Excerpt provided:
——
The hand thing was years ago. The creator has an unknown illness that can't be cured, is nonfatal, and renders him sick and unable to work periodically. Likely some kind of autoimmune disease.

That, and he spent a while working on Kickstarted rewards a little while ago.

I'm surprised Rich hasn't enlisted some help if he's got an illness that prevents him from drawing on a fairly constant basis

bout damn time

No, because Roy is barely swordsman at this point

>The creator has an unknown illness that can't be cured, is nonfatal, and renders him sick and unable to work periodically.

He apparently shares this disease with George R. R. Martin. I forget what it's called but the abbreviation is NFL.

Yes, it's called being a lazy piece of shit. Unless it's some crippling disease that makes him unable to hold a pen, he can probably still draw.

It was funny at first but I have since stopped caring since the whole god thing with Roy's speech. I recoiled at the end of this strip when he lampshaded the "Roy lost his sword again as a B-plot" thing, because it's almost a legitimate criticism at this point. And LAMPSHADING DOESN'T WORK WHEN YOU LITERALLY JUST DO THE THING. "Haha, looks like this is going to turn into another B-plot for the next few pages, xD" is not okay, when it is literally all you are going to do.
——
Listed entries:

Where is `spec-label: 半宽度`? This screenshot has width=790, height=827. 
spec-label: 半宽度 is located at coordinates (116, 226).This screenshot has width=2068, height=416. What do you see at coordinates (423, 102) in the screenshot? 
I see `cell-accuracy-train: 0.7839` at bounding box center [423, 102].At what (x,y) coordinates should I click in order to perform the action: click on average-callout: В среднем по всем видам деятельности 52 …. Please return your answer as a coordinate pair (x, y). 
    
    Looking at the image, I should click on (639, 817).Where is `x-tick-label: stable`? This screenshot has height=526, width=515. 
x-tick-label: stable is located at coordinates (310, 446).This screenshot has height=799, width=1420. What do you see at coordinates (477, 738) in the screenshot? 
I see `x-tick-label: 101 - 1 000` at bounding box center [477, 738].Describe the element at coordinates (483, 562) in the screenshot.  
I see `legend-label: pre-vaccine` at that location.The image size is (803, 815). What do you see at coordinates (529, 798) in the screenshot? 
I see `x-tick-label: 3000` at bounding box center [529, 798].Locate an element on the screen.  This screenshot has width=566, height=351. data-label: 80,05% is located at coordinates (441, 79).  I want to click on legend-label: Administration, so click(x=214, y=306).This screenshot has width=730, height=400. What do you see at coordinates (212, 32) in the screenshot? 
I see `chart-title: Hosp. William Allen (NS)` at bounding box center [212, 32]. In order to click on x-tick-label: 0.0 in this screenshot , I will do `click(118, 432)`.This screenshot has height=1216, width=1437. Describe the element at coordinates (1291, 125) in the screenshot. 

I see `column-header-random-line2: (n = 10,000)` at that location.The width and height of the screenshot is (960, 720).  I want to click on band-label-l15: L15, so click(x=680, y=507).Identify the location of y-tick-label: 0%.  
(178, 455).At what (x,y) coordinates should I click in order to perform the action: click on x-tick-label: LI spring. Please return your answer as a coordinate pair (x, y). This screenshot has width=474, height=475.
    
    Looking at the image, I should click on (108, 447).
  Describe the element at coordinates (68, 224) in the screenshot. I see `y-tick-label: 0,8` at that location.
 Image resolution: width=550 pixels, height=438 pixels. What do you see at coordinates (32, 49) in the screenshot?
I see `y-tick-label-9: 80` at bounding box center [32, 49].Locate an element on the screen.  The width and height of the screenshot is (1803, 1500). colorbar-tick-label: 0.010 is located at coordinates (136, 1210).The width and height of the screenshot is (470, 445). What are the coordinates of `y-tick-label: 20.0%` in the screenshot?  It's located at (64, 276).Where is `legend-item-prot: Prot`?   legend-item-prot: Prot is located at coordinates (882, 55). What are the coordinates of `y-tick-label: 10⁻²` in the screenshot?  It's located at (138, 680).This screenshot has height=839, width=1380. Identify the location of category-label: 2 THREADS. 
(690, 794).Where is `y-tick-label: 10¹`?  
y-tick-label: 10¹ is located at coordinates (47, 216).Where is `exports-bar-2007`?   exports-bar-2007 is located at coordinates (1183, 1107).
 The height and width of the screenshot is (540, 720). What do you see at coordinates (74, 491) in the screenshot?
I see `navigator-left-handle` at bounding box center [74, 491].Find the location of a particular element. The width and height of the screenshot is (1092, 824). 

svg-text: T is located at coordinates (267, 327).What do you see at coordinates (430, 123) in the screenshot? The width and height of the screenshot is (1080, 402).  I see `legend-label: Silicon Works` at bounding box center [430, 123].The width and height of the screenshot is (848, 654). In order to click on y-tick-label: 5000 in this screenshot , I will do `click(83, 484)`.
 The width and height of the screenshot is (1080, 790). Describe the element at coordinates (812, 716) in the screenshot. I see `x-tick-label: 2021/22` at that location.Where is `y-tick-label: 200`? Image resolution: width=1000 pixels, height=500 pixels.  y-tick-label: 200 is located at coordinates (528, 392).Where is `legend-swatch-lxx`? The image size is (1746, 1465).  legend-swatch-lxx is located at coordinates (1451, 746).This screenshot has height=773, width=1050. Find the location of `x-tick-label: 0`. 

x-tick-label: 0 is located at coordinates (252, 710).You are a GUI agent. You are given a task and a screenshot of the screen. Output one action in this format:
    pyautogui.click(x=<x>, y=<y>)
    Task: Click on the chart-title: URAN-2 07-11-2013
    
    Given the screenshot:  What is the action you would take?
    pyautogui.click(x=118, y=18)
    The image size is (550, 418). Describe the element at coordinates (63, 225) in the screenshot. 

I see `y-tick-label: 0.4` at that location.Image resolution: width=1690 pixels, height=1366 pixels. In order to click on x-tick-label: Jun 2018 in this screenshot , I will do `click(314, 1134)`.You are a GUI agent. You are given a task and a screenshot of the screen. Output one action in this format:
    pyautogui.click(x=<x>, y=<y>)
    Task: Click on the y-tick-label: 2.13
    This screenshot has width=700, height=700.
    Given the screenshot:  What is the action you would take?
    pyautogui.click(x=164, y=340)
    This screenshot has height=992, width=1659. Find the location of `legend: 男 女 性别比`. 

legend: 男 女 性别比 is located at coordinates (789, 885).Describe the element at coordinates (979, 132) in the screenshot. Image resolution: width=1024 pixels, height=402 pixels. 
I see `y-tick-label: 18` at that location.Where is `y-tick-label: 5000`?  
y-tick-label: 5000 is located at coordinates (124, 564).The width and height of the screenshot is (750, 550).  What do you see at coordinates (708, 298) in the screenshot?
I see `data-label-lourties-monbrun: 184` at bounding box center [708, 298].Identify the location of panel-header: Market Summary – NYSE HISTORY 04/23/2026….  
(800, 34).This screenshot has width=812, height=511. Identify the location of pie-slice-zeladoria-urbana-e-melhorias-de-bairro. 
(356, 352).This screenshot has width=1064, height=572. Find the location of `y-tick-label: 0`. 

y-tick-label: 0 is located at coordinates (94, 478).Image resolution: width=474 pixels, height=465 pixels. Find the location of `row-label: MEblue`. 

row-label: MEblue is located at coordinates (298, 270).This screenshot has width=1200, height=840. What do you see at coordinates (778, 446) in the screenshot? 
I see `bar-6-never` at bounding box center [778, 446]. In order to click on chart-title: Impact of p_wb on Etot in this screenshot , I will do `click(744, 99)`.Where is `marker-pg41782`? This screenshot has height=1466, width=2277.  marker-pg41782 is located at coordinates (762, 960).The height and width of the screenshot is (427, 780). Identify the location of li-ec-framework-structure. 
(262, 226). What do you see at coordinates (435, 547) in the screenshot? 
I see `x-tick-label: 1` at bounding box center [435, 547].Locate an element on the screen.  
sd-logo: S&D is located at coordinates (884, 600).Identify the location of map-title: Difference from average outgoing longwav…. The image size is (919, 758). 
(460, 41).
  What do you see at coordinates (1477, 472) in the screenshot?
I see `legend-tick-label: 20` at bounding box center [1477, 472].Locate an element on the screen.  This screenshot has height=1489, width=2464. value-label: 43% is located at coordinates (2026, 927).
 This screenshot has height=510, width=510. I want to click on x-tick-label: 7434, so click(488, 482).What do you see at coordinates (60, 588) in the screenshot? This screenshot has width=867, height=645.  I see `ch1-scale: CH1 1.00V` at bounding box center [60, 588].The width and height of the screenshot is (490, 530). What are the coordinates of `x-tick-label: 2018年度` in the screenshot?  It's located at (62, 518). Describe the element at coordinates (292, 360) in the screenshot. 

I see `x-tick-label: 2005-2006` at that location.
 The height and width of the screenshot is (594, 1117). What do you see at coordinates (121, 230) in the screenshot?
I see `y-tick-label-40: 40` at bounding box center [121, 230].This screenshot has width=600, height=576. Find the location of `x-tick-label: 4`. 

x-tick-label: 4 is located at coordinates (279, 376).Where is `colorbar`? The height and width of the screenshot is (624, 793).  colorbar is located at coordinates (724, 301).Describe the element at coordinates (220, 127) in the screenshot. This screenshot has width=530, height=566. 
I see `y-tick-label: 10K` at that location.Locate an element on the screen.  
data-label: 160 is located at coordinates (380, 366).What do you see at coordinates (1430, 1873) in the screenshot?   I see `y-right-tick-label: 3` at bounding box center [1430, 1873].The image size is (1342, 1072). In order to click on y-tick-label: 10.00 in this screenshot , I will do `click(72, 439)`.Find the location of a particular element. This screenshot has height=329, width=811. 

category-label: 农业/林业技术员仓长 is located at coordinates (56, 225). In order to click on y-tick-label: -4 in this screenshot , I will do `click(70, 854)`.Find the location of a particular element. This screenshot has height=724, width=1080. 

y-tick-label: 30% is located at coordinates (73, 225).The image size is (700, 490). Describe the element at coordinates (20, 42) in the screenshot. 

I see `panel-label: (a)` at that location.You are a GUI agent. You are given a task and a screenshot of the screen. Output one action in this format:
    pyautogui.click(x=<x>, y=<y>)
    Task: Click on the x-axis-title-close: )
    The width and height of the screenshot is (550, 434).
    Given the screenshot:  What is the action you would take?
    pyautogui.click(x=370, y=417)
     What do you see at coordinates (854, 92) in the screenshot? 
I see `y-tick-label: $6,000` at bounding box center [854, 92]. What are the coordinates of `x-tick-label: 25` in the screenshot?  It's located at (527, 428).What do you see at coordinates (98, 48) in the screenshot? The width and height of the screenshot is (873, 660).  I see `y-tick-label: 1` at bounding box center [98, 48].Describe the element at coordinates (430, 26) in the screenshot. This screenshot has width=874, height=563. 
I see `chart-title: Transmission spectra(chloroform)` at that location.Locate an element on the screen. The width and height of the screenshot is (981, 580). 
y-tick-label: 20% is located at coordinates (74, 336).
——
Task prompt: Quote the comment thread above about the comic creator's illness, from "He apparently shares" up to and including "probably still draw.".

Exercise solution:
He apparently shares this disease with George R. R. Martin. I forget what it's called but the abbreviation is NFL.

Yes, it's called being a lazy piece of shit. Unless it's some crippling disease that makes him unable to hold a pen, he can probably still draw.